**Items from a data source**
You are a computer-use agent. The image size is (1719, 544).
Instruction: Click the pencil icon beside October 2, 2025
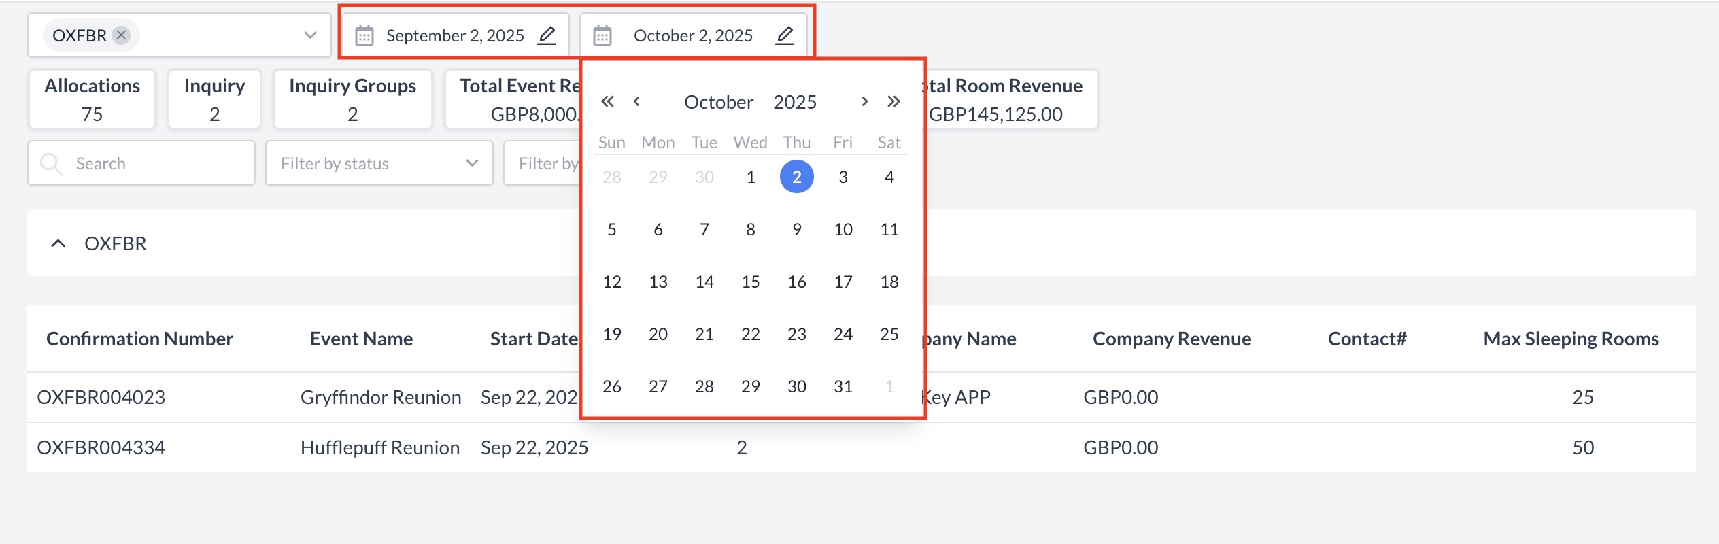785,35
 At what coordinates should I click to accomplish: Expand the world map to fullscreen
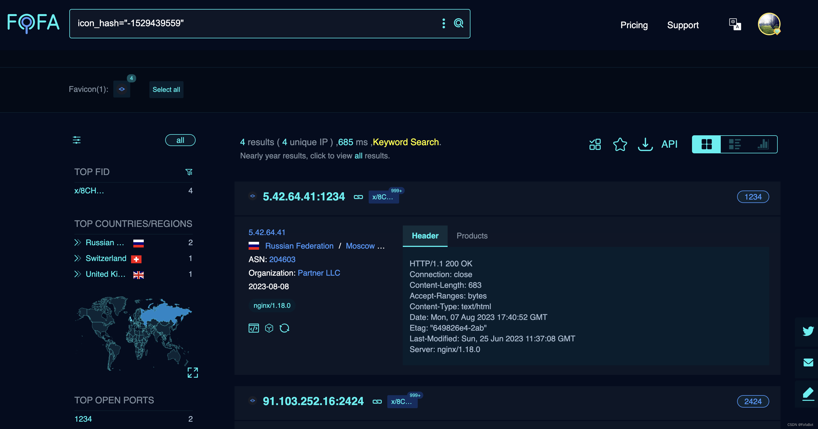192,372
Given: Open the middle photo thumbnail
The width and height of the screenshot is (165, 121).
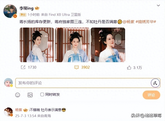Looking at the screenshot, I should click(72, 45).
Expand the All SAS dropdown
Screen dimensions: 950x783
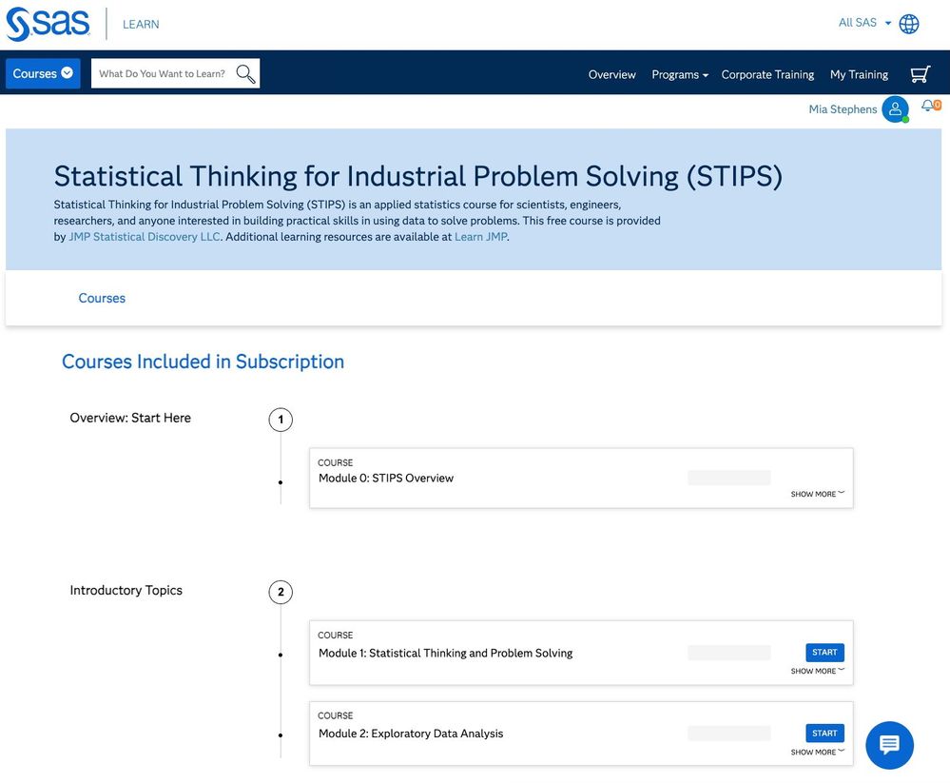(864, 23)
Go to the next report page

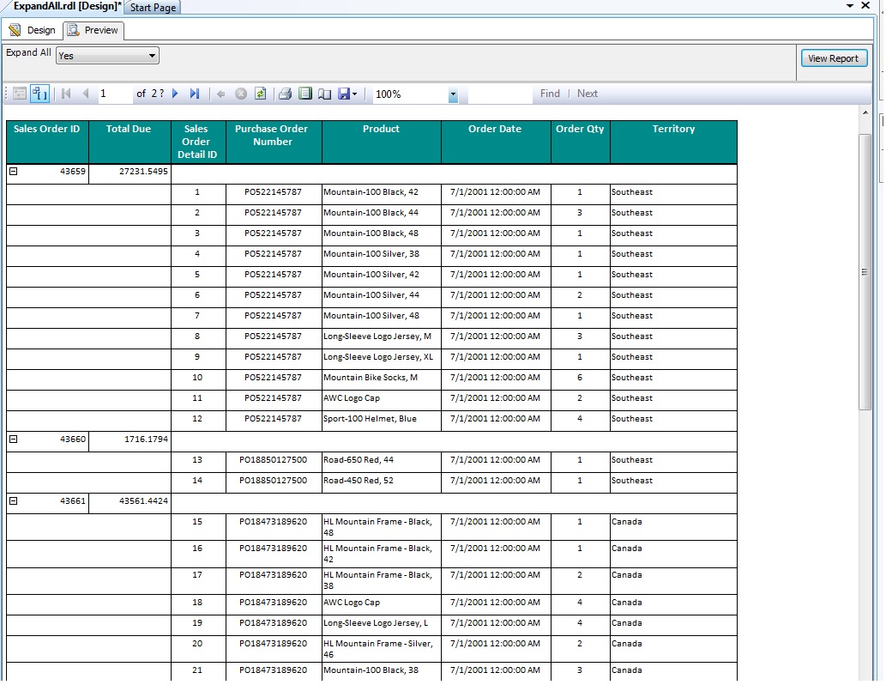pos(174,94)
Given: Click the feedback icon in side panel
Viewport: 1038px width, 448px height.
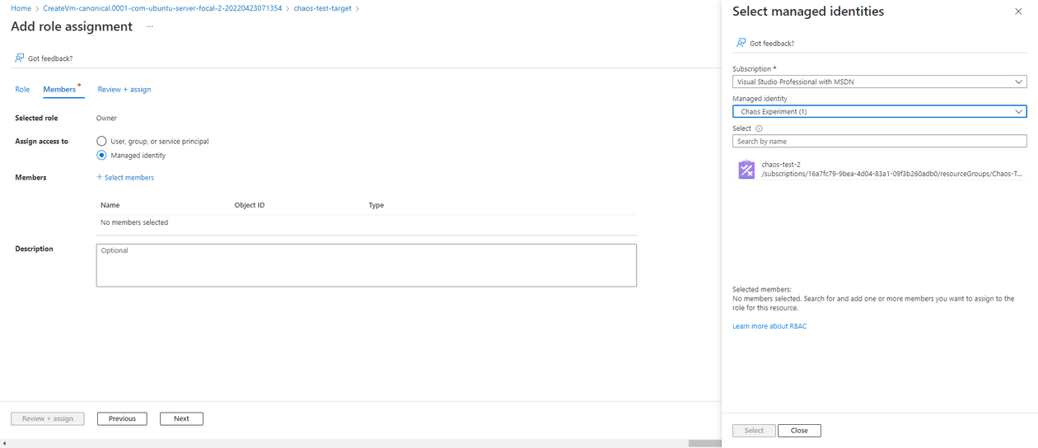Looking at the screenshot, I should point(741,43).
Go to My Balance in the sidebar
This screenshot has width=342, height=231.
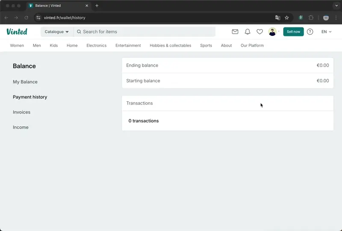25,82
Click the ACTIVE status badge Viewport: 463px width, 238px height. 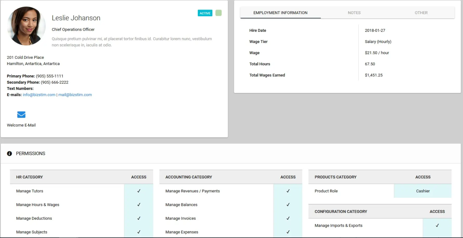tap(205, 13)
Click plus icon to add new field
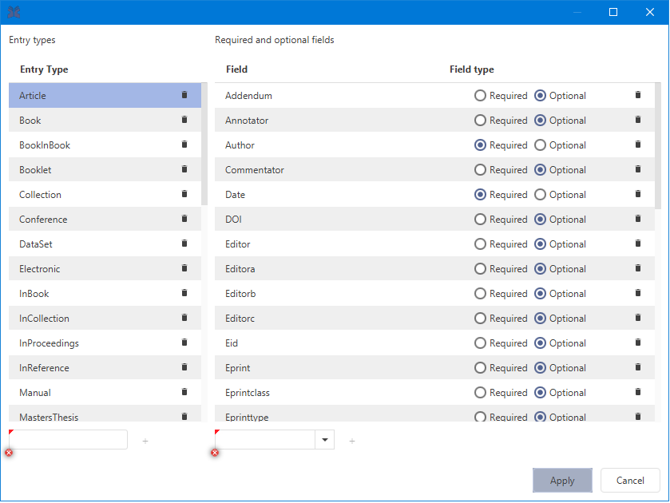 pos(352,441)
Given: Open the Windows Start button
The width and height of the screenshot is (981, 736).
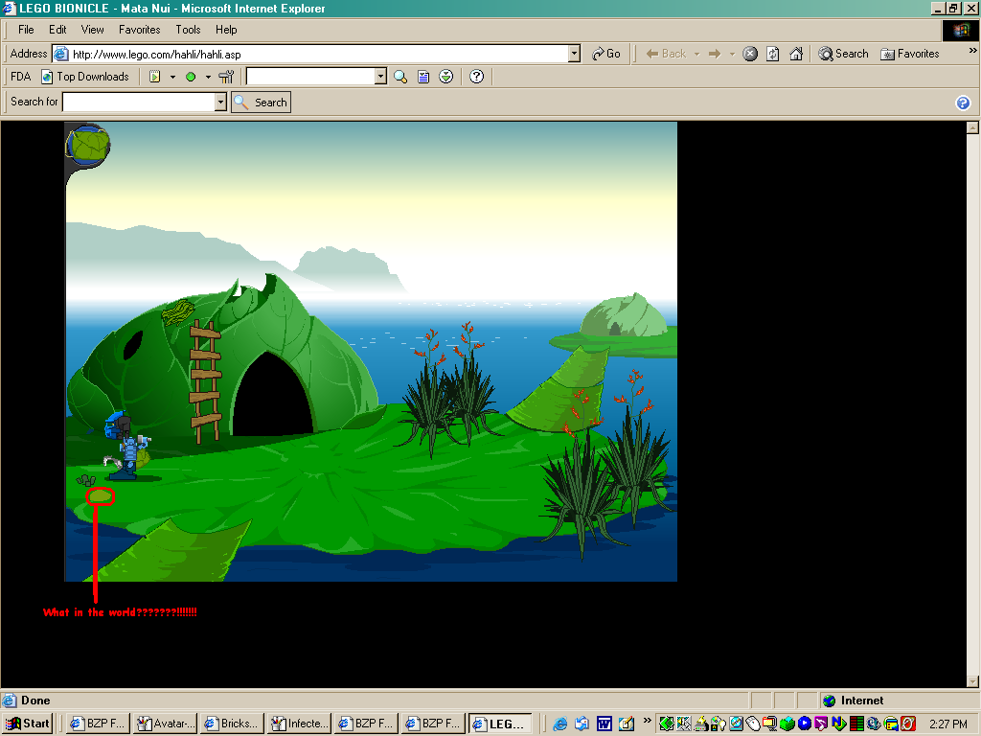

**SET EXERCISE**
Rewrite the records from the line containing "Click plus icon to add new field" through the end, replacing "Start button" with "Start menu" and keeping everything else the same. Leave the pictures out.

**TASK RESPONSE**
Click plus icon to add new field
 pos(352,441)
Given: Open the Windows Start menu
The width and height of the screenshot is (981, 736).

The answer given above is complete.